A town in the far north of Sweden is on the move, “one building at a time”, says The Observer. Kiruna is right next to the world’s largest iron ore mine, which is causing severe subsidence: cracks have appeared in the hospital; a school has been deemed unsafe for pupils. So the plan is to load entire structures on to trailers and transport them to a new spot two miles east. The settlement’s iconic 600-tonne wooden church (pictured), once voted the most beautiful old building in the country, will be first to go, in 2026. Around 6,000 of the town’s 18,000 people are expected to be relocated.

Film

Most people think the most profitable film of all time is Avatar (2009), says Information is Beautiful. But “it depends how you look at it”. Adjusted for inflation, James Cameron’s movie has indeed pulled in a record $4bn – but so has Titanic (1997) and Star Wars: Episode IV – A New Hope (1977). And in terms of return on investment, which factors in things like production costs and marketing, it’s a different story.
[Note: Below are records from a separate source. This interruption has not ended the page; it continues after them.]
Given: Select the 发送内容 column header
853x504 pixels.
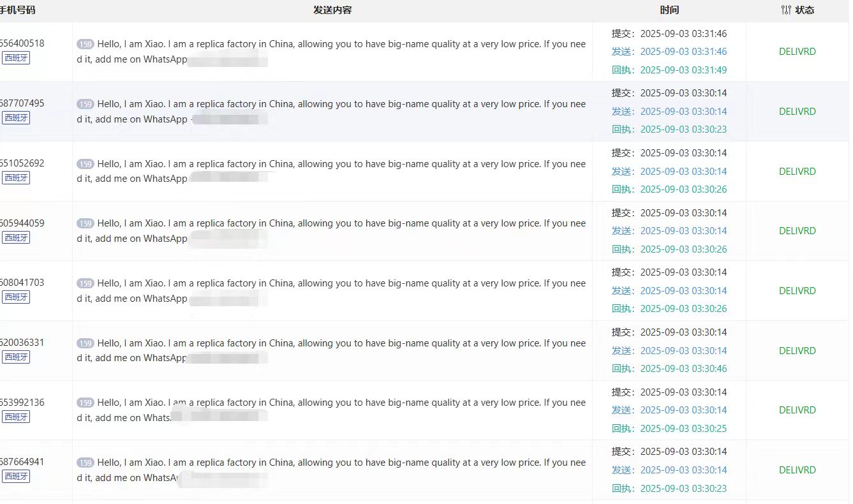Looking at the screenshot, I should tap(332, 10).

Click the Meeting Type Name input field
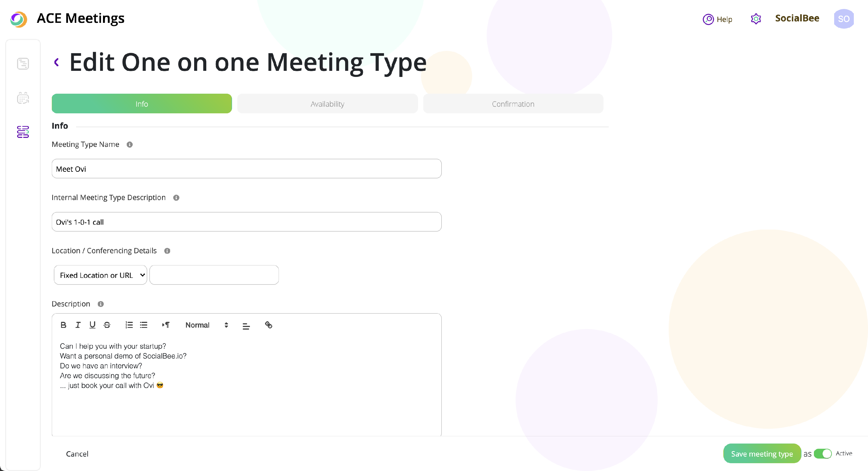tap(246, 169)
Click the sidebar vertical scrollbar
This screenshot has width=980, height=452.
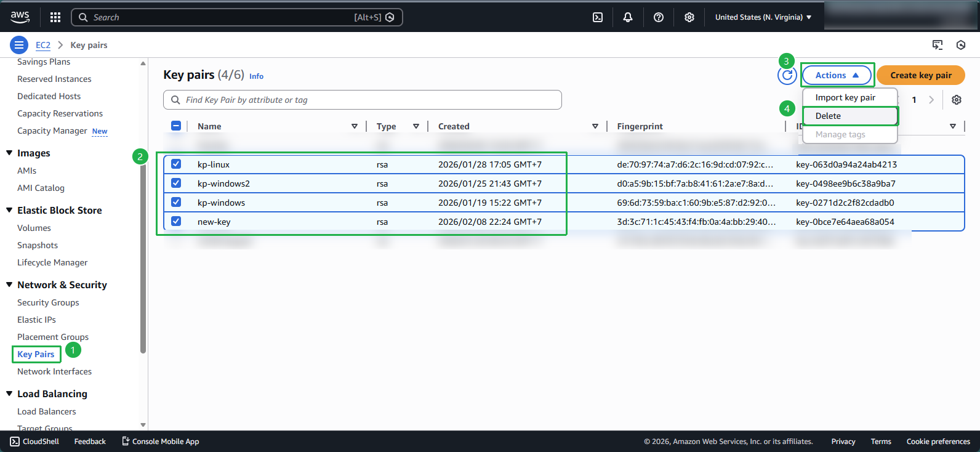click(143, 259)

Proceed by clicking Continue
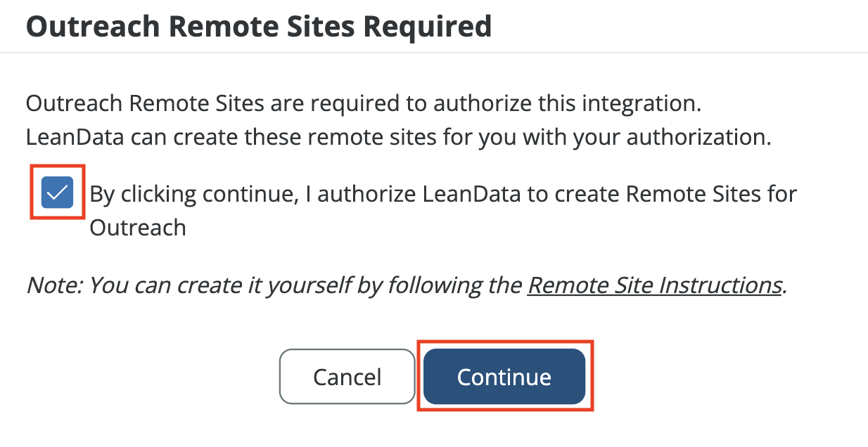pos(504,377)
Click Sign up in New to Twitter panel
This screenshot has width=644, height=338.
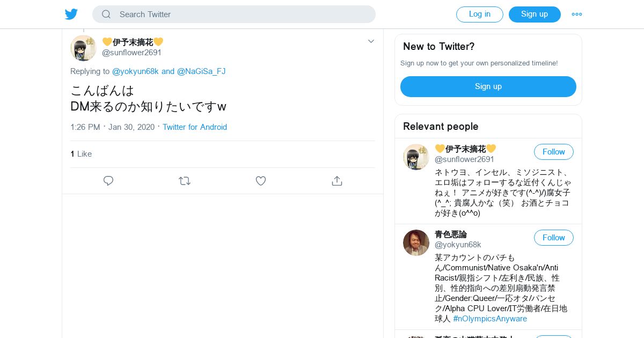488,86
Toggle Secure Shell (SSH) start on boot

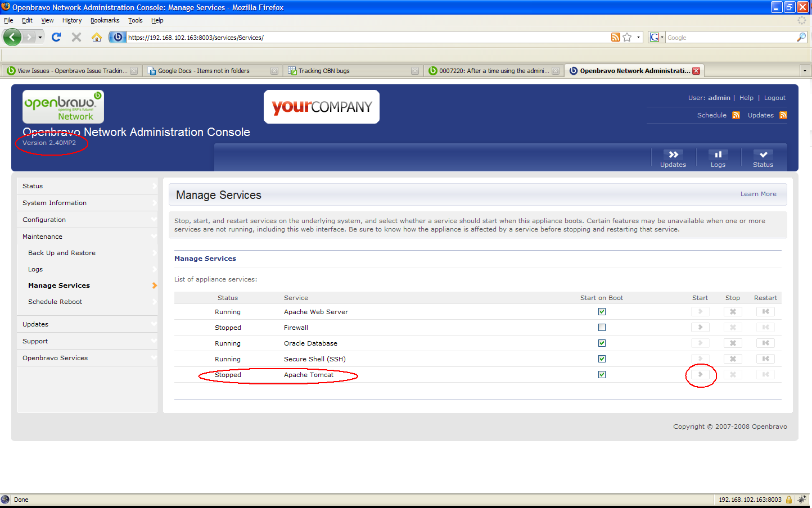click(602, 359)
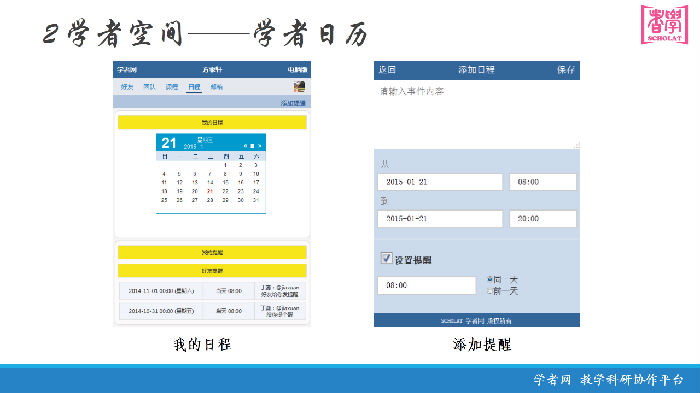Open the start date 2015-01-21 field

[x=440, y=182]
Top of the list is ET the Extra-Terrestrial (1982), which recovered 7,552% of its $10.5m budget. In second place, with takings of $369m against a budget of $5m – a 7,375% return – is none other than 2002 romcom My Big Fat Greek Wedding. See the full list here.

Tomorrow’s world

ChatGPT is the fastest-growing consumer application in history, according to analysts at the investment bank UBS. The AI bot reached 100 million active monthly users in January, just two months after launching. TikTok took nine months to reach that milestone; Instagram about two and a half years.

Snapshot

It’s Bobi, who has officially been recognised as the world’s oldest dog ever. The purebred Rafeiro do Alentejo is 30 years and 272 days old, smashing his breed’s normal life expectancy of just 12 to 14 years. Bobi’s owner, who aged eight helped to save and secretly rear the pup in his family’s shed, puts the pooch’s longevity down to a diet of unseasoned human food.

Quoted

Quoted 7.2.23

“It is not enough to succeed. Others must fail.”